Hans Krebs (SS general)

Hans Krebs (26 April 1888 - 15 February 1947) was a Moravian Nazi Party member and SS-Brigadeführer from Czechoslovakia.

Career

Hans Krebs was born in the ancient town Jihlava in Moravia when it was part of the Habsburg Empire and was involved in the German nationalistic movements from his youth. In 1911 he became the manager of the German Workers' Party (Deutsche Arbeiterpartei) in Vienna.

After the outbreak of World War I Krebs volunteered to serve in the Austro-Hungarian Army. He fought in the South Tyrol, received several awards and rose to the rank of lieutenant. After the war Krebs became involved in the National Socialist German Workers' Party (DNSAP) in the new Czechoslovakia and became the editor of the Iglauer Volkswehr newspaper. Iglau had become the second largest German-speaking enclave (Sprachinsel) inside Czechoslovakia and there was great political dissatisfaction among the Germans in Czechoslovakia.

(Collected data entries)

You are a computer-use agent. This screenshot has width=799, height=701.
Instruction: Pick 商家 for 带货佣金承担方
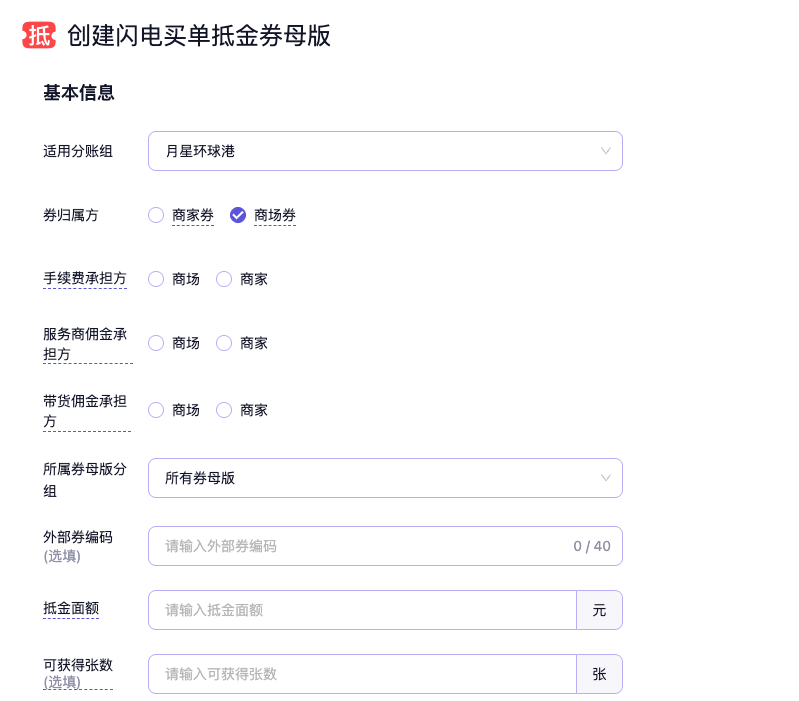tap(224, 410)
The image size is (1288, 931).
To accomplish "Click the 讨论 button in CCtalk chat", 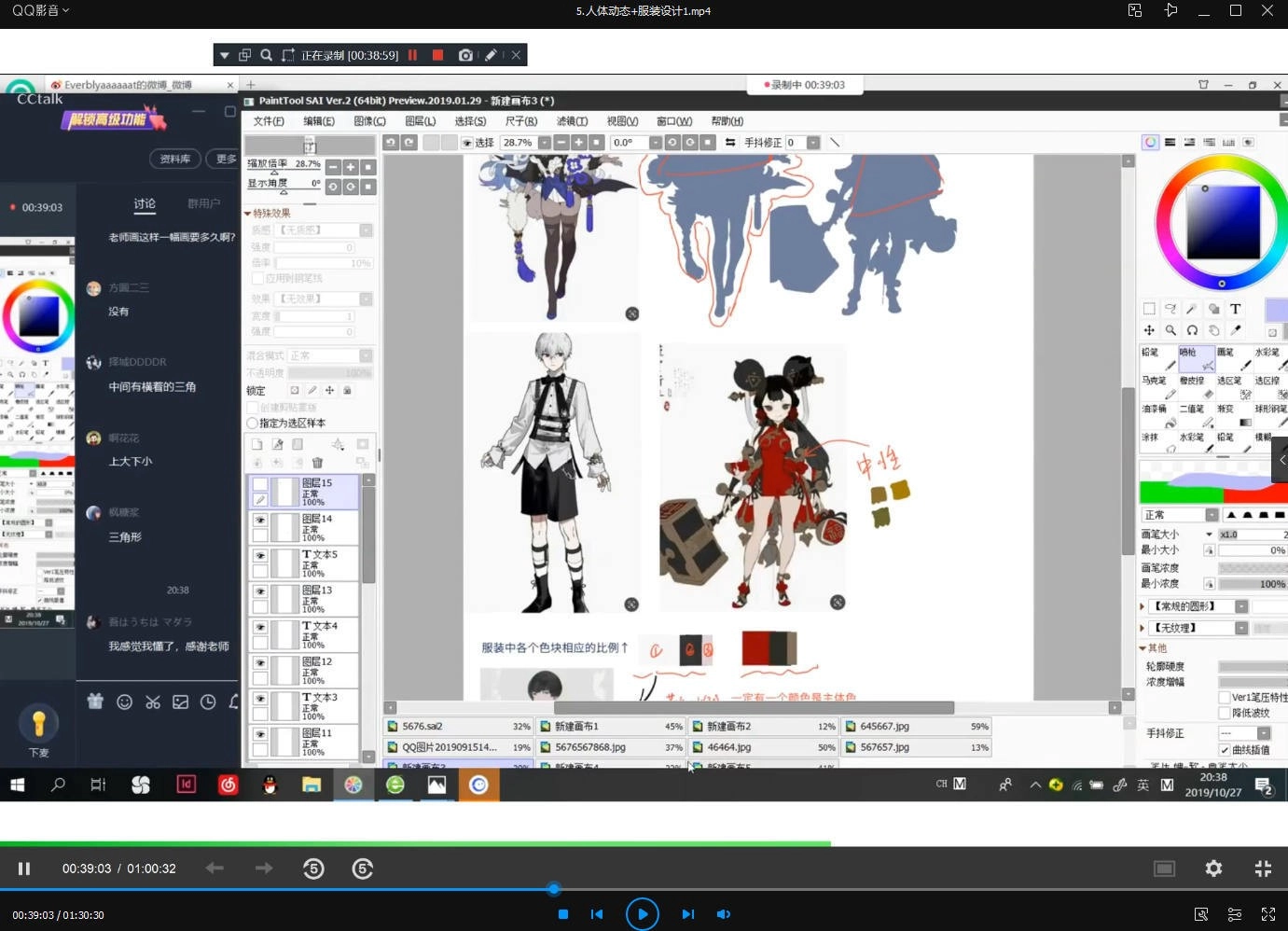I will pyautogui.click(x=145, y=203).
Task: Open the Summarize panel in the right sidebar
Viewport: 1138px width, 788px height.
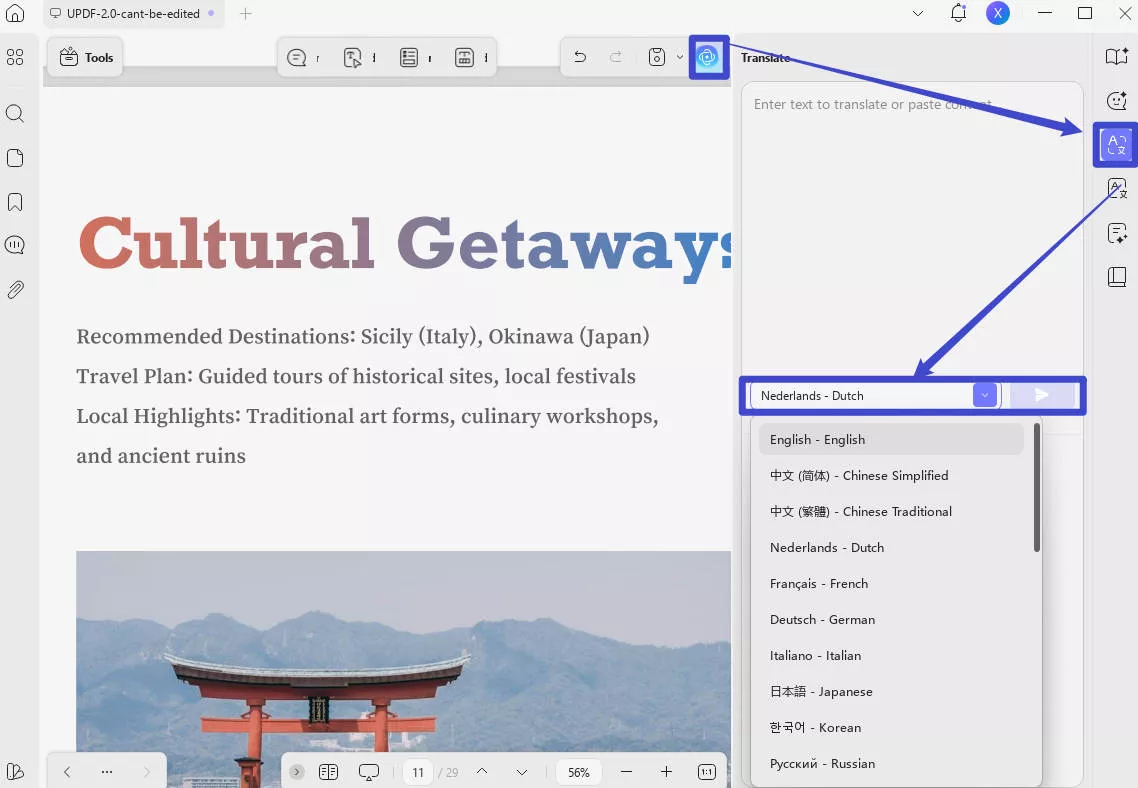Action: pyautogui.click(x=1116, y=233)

● **Exercise aim**:
Please translate this sentence from the text about Hans Krebs into Spanish: "He fought in the South Tyrol, received several awards and rose to the rank of lieutenant."

● **Exercise output**:
Combatió en el Tirol del Sur, recibió varias condecoraciones y ascendió al rango de teniente.